Mrs. Davis Episode 2 Zwei Sie Piel mit Seitung Sie Wirtschaftung Review And Recap-Brohives, Wings, And JC
Everyone has an angle in Mrs. Davis Episode 2 that delivers constant twists and turns. Zwei Sie Piel mit Seitung Sie Wirtschaftung, which translates roughly to Two You Game With Newspaper You Manage, doesn’t make much sense while simultaneously making absolute sense as is most things, Mrs. Davis. Everyone is trying to manage Simone, and it is hard to tell the good guys from the bad ones. By the end, we learn there are at least a few people in her corner who can be trusted, one of whom is a whopper.
Poor Simone, or Lizzie as her parents named her, has been conning people since childhood.
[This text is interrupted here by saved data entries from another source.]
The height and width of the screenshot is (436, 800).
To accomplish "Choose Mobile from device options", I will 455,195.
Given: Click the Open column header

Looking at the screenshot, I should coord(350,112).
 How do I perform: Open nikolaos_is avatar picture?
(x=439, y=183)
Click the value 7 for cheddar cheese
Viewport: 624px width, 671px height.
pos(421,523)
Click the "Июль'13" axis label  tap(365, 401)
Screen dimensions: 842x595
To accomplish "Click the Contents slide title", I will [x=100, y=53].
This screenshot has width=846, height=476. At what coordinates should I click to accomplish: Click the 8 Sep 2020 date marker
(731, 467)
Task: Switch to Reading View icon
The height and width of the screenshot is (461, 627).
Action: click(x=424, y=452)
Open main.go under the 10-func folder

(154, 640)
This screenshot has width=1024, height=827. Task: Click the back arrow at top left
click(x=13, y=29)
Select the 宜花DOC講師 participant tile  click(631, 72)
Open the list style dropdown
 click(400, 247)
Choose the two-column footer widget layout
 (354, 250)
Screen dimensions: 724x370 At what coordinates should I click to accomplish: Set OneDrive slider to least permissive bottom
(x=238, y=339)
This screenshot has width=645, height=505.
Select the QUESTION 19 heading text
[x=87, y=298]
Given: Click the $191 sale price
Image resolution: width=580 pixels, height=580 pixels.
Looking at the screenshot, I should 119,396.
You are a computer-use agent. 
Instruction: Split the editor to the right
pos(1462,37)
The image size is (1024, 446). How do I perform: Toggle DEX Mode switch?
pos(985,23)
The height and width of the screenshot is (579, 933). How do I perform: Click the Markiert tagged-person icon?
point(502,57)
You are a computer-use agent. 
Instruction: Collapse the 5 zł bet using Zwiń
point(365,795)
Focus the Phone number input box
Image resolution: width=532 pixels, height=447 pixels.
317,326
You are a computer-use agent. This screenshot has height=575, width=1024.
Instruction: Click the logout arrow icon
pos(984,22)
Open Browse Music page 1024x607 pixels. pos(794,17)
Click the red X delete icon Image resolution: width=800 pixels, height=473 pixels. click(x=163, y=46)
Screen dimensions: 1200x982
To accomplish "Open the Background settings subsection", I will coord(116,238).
Her parents were magicians that worked in Reno. In 2001 she was an integral part of their act. She pretends to be the child of another couple and catches a Queen of Hearts, which makes the significance of Mrs. Davis’ gift in Episode 1 obvious during a crucial moment in the show. She was then driven out of town to a donut shop and left for her parents to pick her up later. It was a good scam that worked well, but her parents were a mess. Her father was a dreamer who manipulated people by exploiting their emotions, and her mother was cold and withheld praise.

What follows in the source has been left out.